** Opening EXCERPT block **

3. Short-lived climate pollutants (SLCPs)

Substances that cause global warming and air pollution

Professor Ramanathan joined the national Center for Atmospheric Research (NCAR) in 1976 and began his research with meteorologist Roland Madden. In 1980, they predicted that global warming would begin to show signs by 2000. Unfortunately, their prediction came true although the observed global warming was lower than that they had predicted.

1981, Age 37

1981, Age 37 (third from the left) with NCAR Researchers

Professor Ramanathan and other scientists wondered why the warming was lower than predicted. They suspected that the warming has been partially offset by a cooling effect caused by certain particles in the air, or air pollution, also from fossil fuels.
This is where Professor Ramanathan's credo comes into play. In 1995, with Dr. Paul Crutzen (Nobel Prize laureate in Chemistry) and Dr. Mitra from India, he devised a large-scale international experiment, the Indian Ocean Experiment, to observe the cooling effect. With more than 200 scientists from six countries, this major experiment took place in 1998-1999 and involved the satellite data collection and observations by six aircraft and two ships.

The experiment observed a three-kilometer-thick cloud of air pollution, the so-called atmospheric brown clouds (ABCs), covering much of the Arabian Sea, the Bay of Bengal, and the Indian subcontinent, and found that it was blocking 10 to 15 percent of sunlight. The air pollution blocking the sunlight was largely made of tiny particles called aerosols. The experiment also identified that the aerosols blocking sunlight in the brown clouds fall into two categories. The first category of particles is sulfate and nitrate aerosols, which act like mirrors and reflect sunlight back to space. This causes global cooling. The second category consists of black carbon particles, which absorb sunlight and warm the planet.

** Closing EXCERPT block **

Reproduce word for word the part of the excerpt on short-lived climate pollutants that begins at "3. Short-lived climate" and stops after "they had predicted.". The listing has nothing to do with this.

** Opening DATA SHOWN block **

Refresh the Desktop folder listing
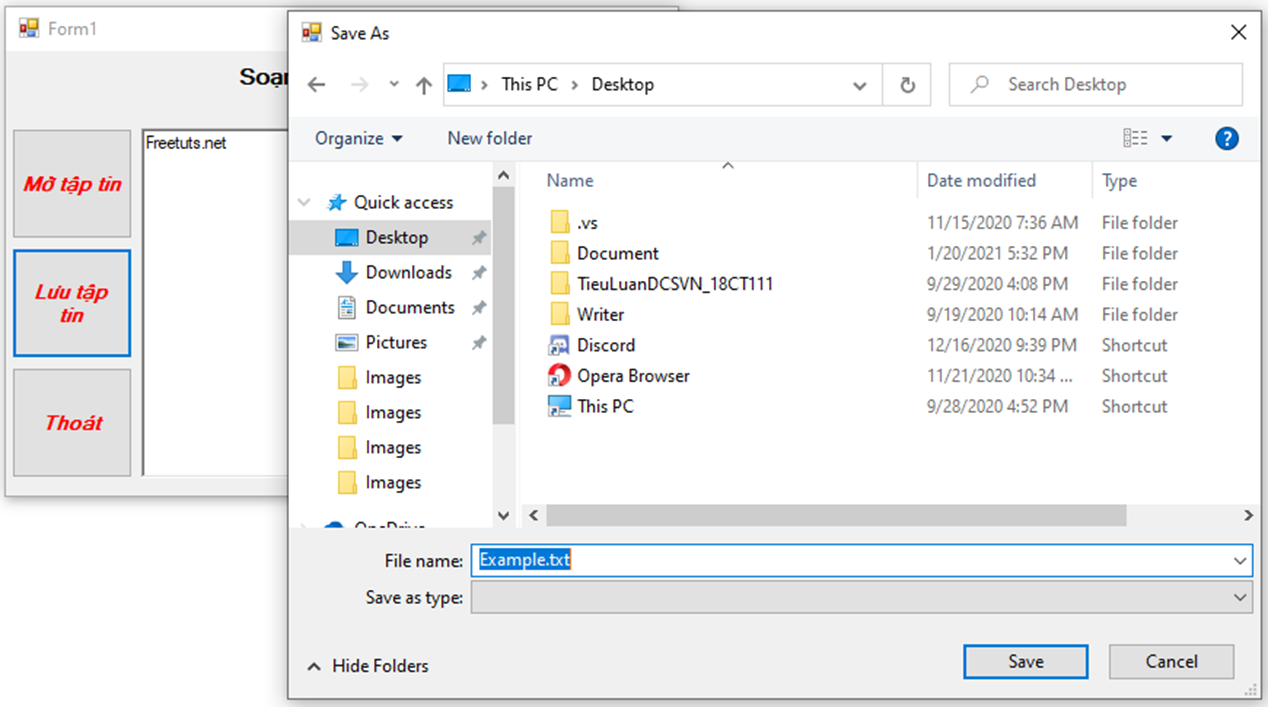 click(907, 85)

** Closing DATA SHOWN block **
** Opening DATA SHOWN block **

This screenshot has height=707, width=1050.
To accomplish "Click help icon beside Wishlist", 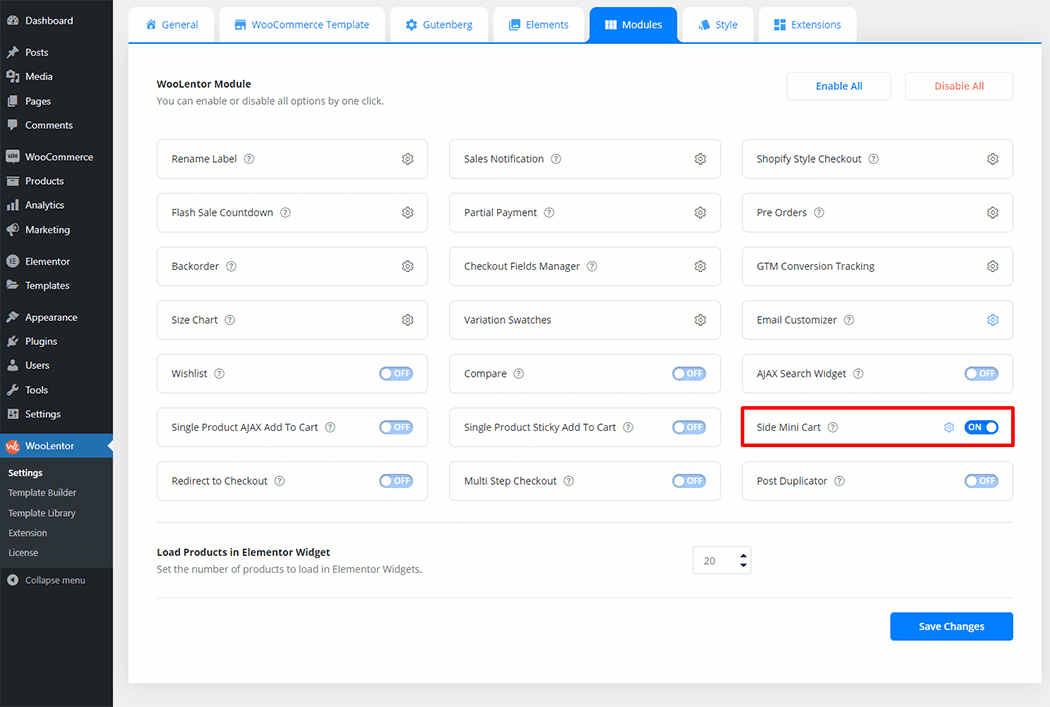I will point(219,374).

** Closing DATA SHOWN block **
** Opening DATA SHOWN block **

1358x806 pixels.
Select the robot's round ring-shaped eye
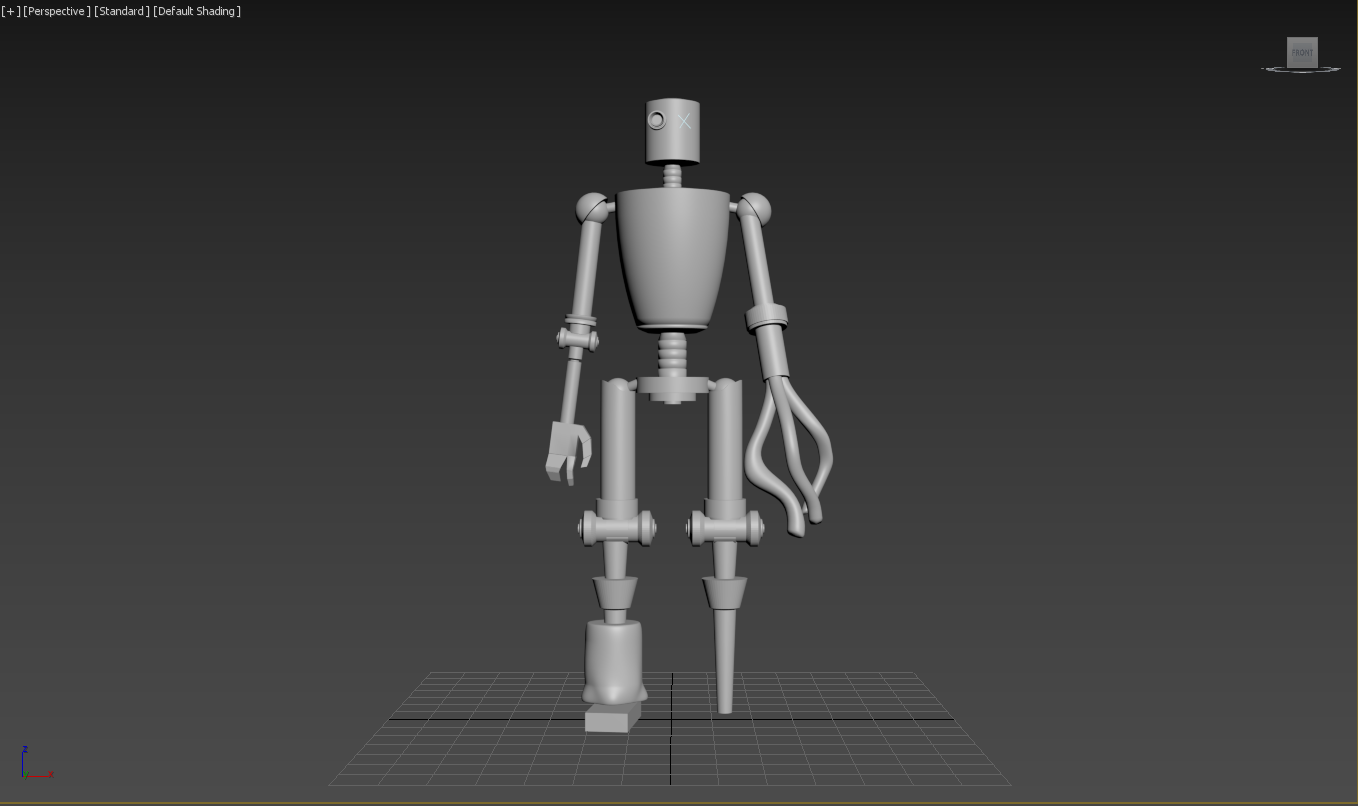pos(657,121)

** Closing DATA SHOWN block **

*SOLUTION BELOW:*
3. Short-lived climate pollutants (SLCPs)

Substances that cause global warming and air pollution

Professor Ramanathan joined the national Center for Atmospheric Research (NCAR) in 1976 and began his research with meteorologist Roland Madden. In 1980, they predicted that global warming would begin to show signs by 2000. Unfortunately, their prediction came true although the observed global warming was lower than that they had predicted.